**ANWEISUNG 1**: Ersetzen Sie im Text über Wilhelm Heiseke im Abschnitt von "84 Jahre alt" bis "bat um Unterstützung." das Wort "Gastwirtschaft" durch "Gaststätte". Geben Sie den so geänderten Abschnitt wieder.
**ANWEISUNG 2**: Wie alt war Wilhelm Heiseke laut dem Text über Wilhelm Heiseke, als der Zweite Weltkrieg endete?

**SEITENTEXT**:
'''

84 Jahre alt ist Wilhelm Heiseke, insgesamt drei politische Umbrüche hat er in seinem Leben mitgemacht. Als der Zweite Weltkrieg endete, war er fünf. Den Einzug der Alliierten – erst der Amerikaner, dann der Engländer – in sein wendländisches Heimatdorf Lomitz erlebte er mit. Heisekes Eltern hatten eine Landwirtschaft, aber in ihrem Haus befanden sich auch eine Gastwirtschaft, die Poststation und der einzige öffentliche Fernsprecher. Anfangs fanden sich dort die Befreier mit den Dorfbewohnern zusammen. Später, nach der Grenzziehung, kam auch der eine oder andere DDR-Flüchtling, machte Rast, bat um Unterstützung.
Deutsche Teilung macht Weg zu Nachbar dicht
Heiseke musste der innerdeutschen Teilung genauso ratlos zusehen wie alle anderen. Plötzlich ging es nicht mehr, in Arendsee einzukaufen. Plötzlich war er dicht, der Weg zu den Nachbarn in Zießau (heute Sachsen-Anhalt), obwohl das erste Haus des Dorfs nur ein paar hundert Meter entfernt liegt.
So war es dann einer seiner ersten Wege nach Grenzöffnung im Herbst 1989, die Nachbarn in Zießau zu besuchen. "1989, da hab ich gleich erstmal Krischan besucht: Mensch, Nachbarn! Ja, und da haben wir uns so richtig gut verstanden immer", erzählt Heiseke. Der Kontakt bestehe bis heute.
Liebe für altmärkische Nachbarschaft
Zum Einkaufen fährt Wilhelm Heiseke auch nach der Grenzöffnung weiter meist nach Lüchow, so wie er es sich angewöhnen musste, als die Grenze gezogen wurde. Aber er hat sie entdeckt, die altmärkische Nachbarschaft. Schwärmt von den altmärkischen Städtchen, hat sich am Arendsee eine Hütte gekauft. Die Gespräche mit den Nachbarn dort – meist solchen aus dem Osten – genießt er, so oft er kann.

'''

**BEREITGESTELLTE DATEN**:
'''

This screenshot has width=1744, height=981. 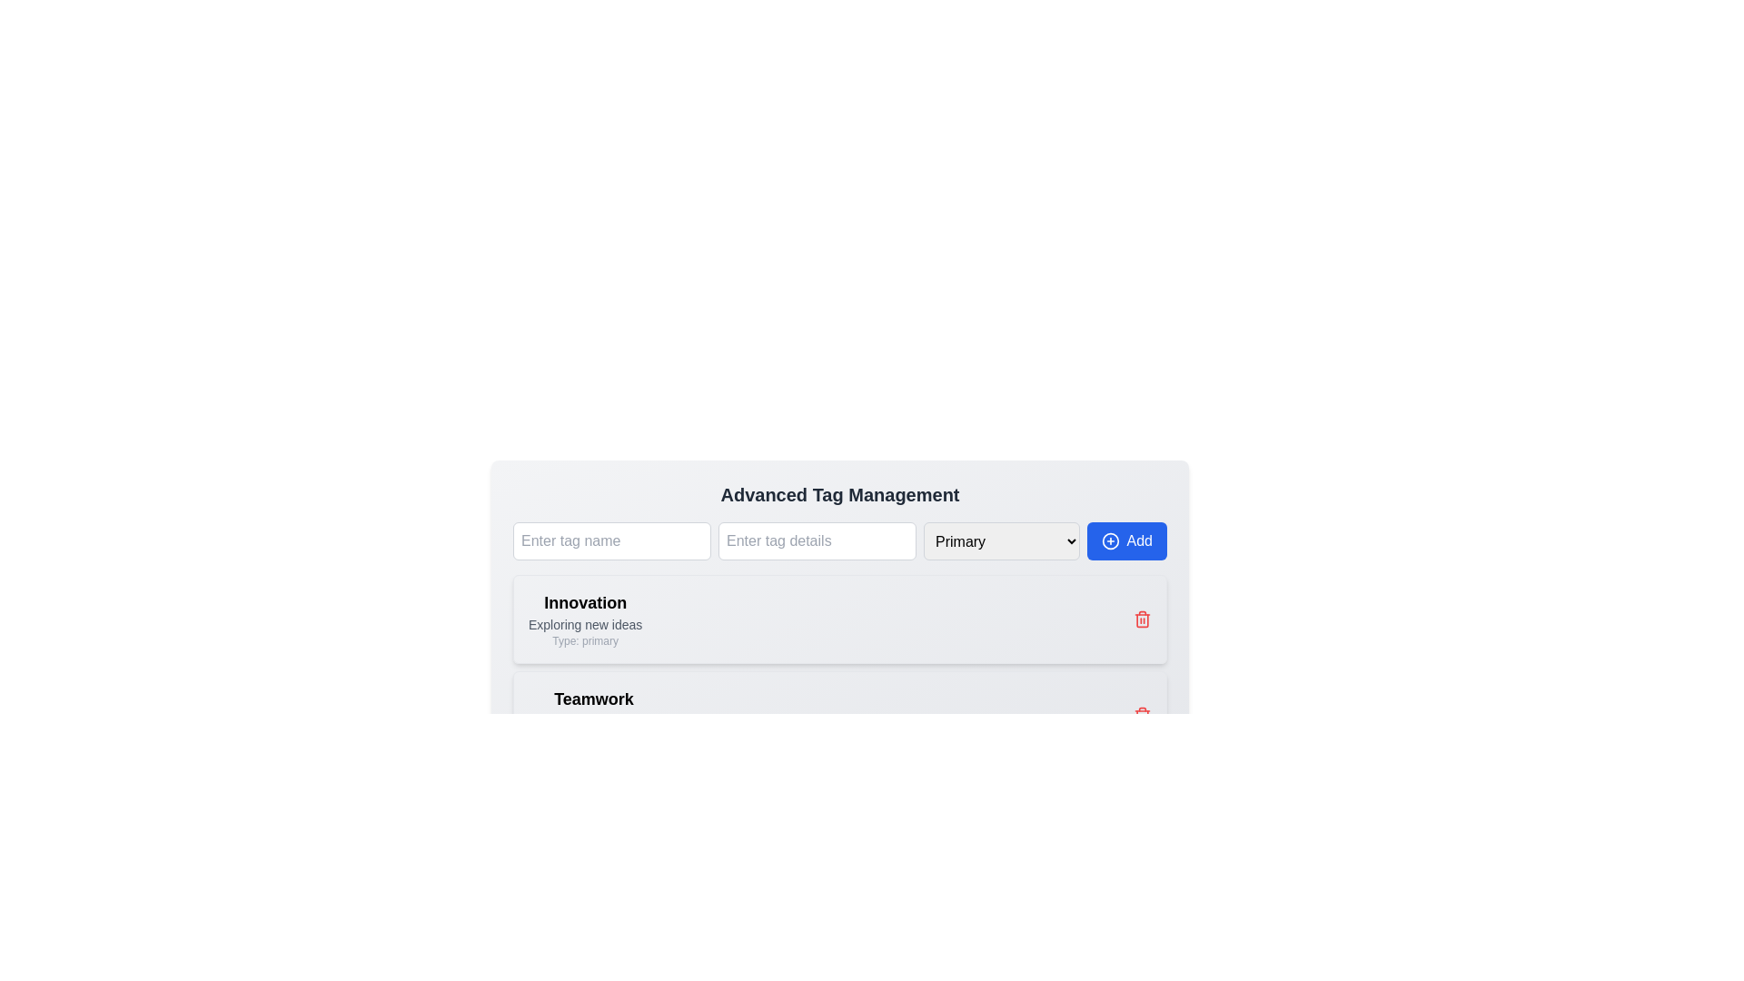 What do you see at coordinates (585, 623) in the screenshot?
I see `the text label that reads 'Exploring new ideas', which is styled with a small font size and gray color, located below the heading 'Innovation' and above the text 'Type: primary'` at bounding box center [585, 623].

'''

**VOLLSTÄNDIGE AUSGABE 1**:
84 Jahre alt ist Wilhelm Heiseke, insgesamt drei politische Umbrüche hat er in seinem Leben mitgemacht. Als der Zweite Weltkrieg endete, war er fünf. Den Einzug der Alliierten – erst der Amerikaner, dann der Engländer – in sein wendländisches Heimatdorf Lomitz erlebte er mit. Heisekes Eltern hatten eine Landwirtschaft, aber in ihrem Haus befanden sich auch eine Gaststätte, die Poststation und der einzige öffentliche Fernsprecher. Anfangs fanden sich dort die Befreier mit den Dorfbewohnern zusammen. Später, nach der Grenzziehung, kam auch der eine oder andere DDR-Flüchtling, machte Rast, bat um Unterstützung.

**VOLLSTÄNDIGE AUSGABE 2**: Er war fünf Jahre alt.